Putin ordered his government Dec. 5 to cut the budget annually by 5 percent in real terms from 2015-2017 by reducing "ineffective spending," except for defense and security, according to an order posted on the Kremlin website.
Putin used to promise Russians that their country would overtake Germany as the world's fifth-largest economy by 2020. In May 2012, he signed a decree pledging to increase real wages by half by 2018. That goal is already a distant memory as real wage growth slowed to almost zero by October.
Winter Demand
Putin has so far remained defiant.
It's "highly unlikely" that Putin will change his policy over Ukraine because his calculation is that sanctions won't last long enough to threaten his rule, said Amanda Paul, policy analyst at the Brussels-based European Policy Centre.

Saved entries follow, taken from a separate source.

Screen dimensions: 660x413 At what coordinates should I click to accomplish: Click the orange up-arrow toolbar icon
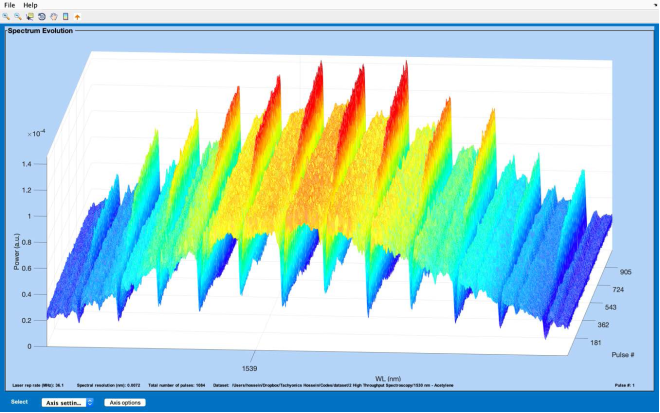78,17
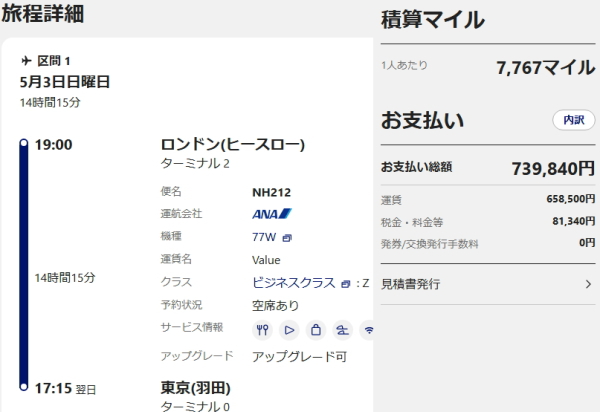
Task: Click the ANA airline logo
Action: click(271, 213)
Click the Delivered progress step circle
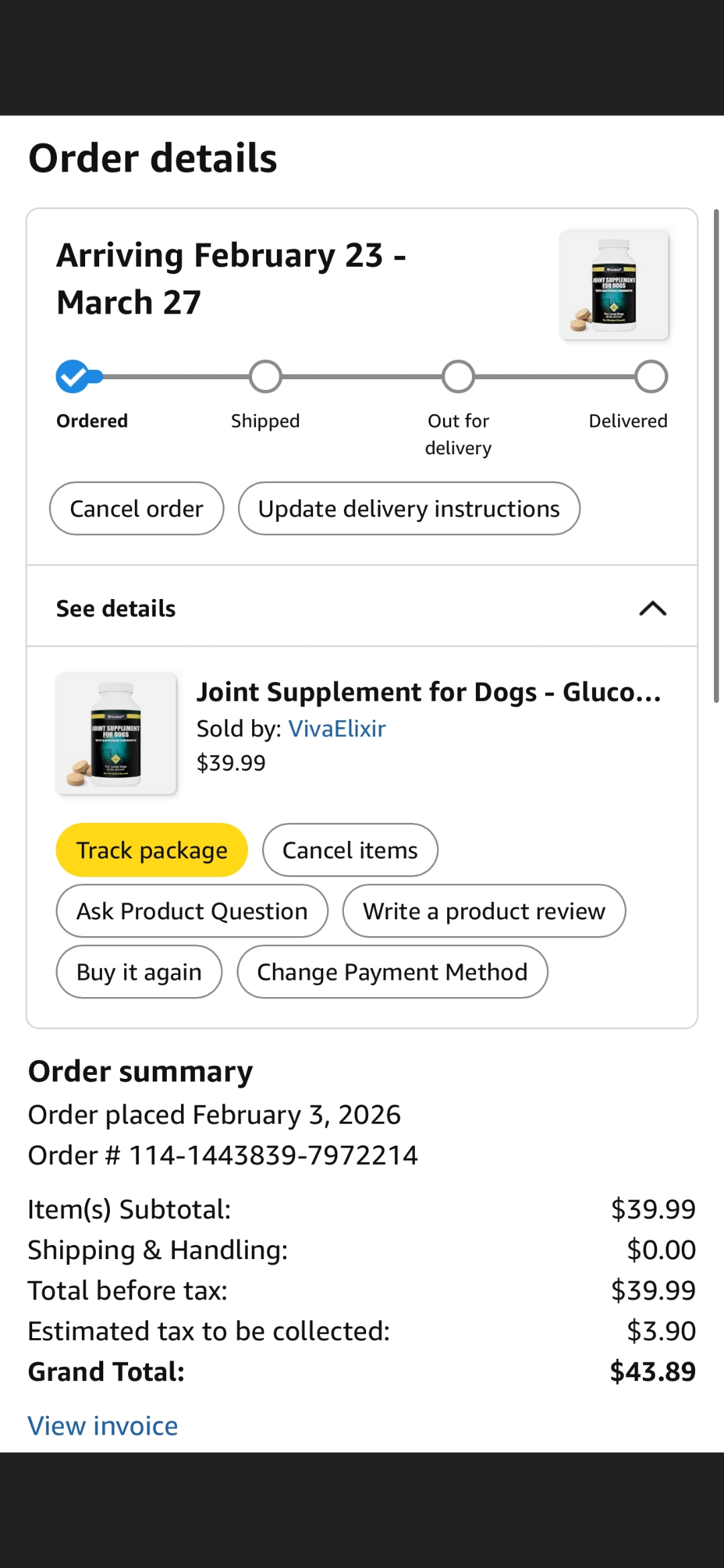Image resolution: width=724 pixels, height=1568 pixels. pyautogui.click(x=651, y=377)
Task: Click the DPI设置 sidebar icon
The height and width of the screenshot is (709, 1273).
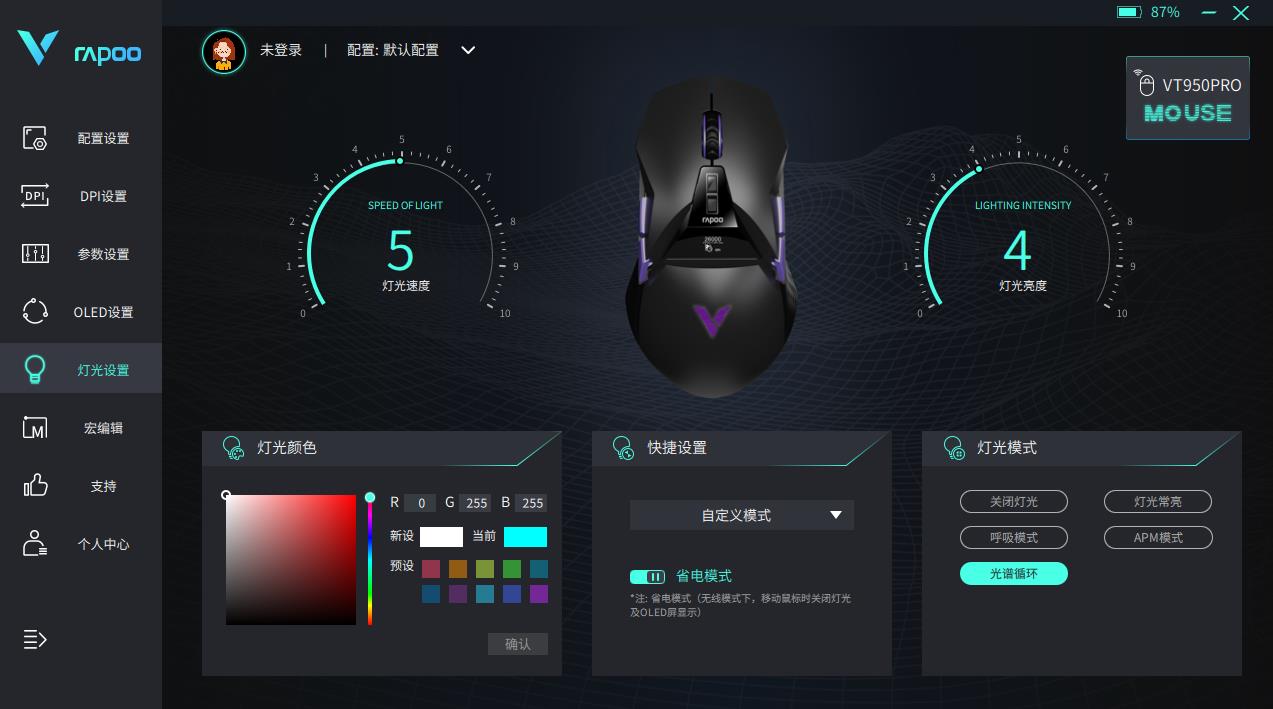Action: [35, 196]
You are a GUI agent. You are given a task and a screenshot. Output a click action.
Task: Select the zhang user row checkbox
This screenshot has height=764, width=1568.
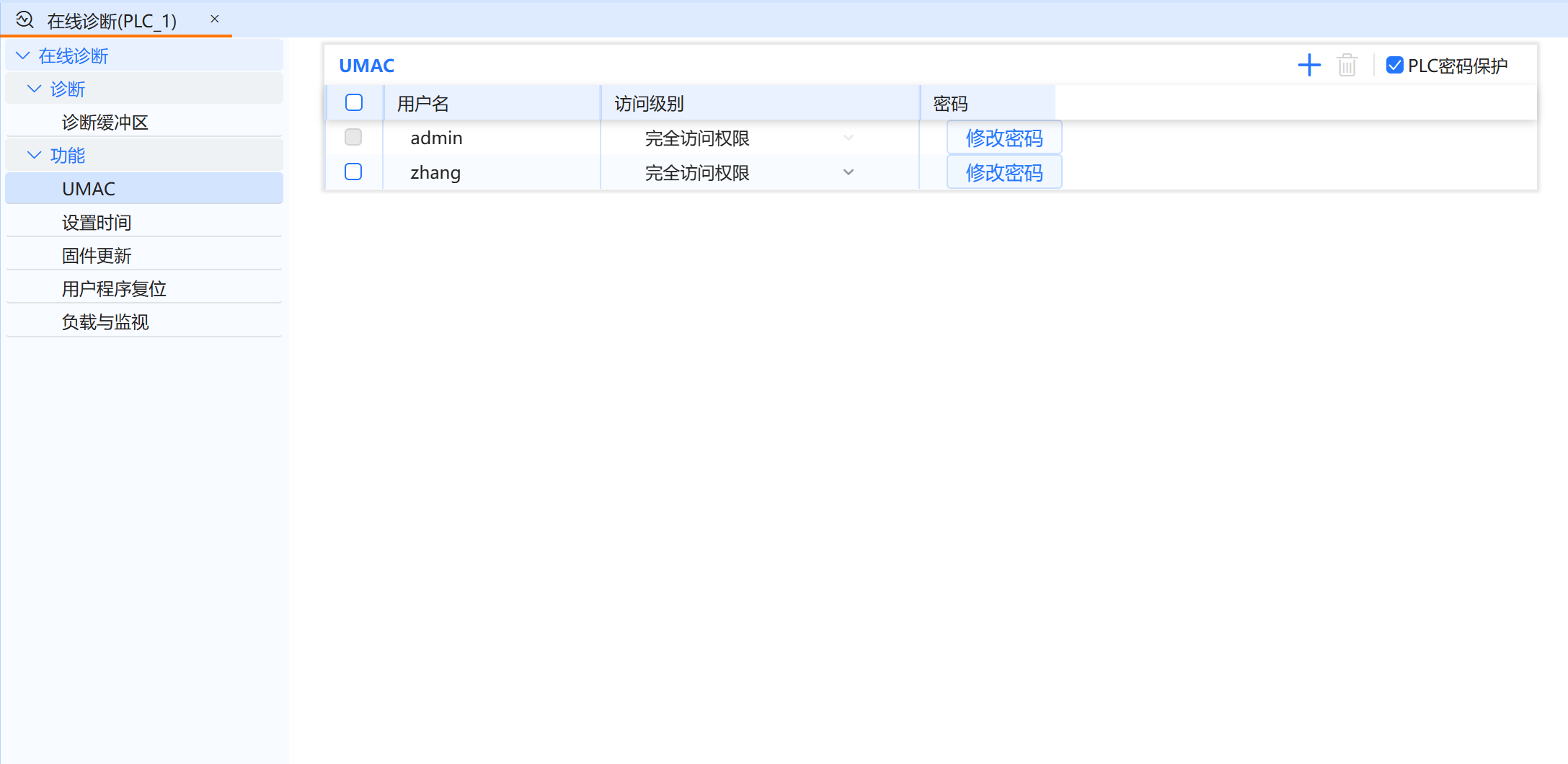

He's also betting that oil prices will rebound.
"Winter is coming and I am sure the market will come into balance again in the first quarter or toward the middle of next year," he said Nov. 28.
In his annual speech to parliament Dec. 4, Putin attacked the U.S. and Europe for backing Ukraine and said that Crimea has "sacred meaning" for Russians. He also blamed his adversaries for the economic woes. Putin signaled Russia will stand up to them as it did to Hitler in World War II.
As social spending is reined in "we're going to see more and more protests," yet it remains to be seen whether that's enough to sway Putin, Capital's Shearing said.
Unrest can pan out in two ways, he said. "One is that Putin is forced to back down, seek a more conciliatory path with the West, but equally it could just entrench his position and entrench Russia's economic isolation and nationalism."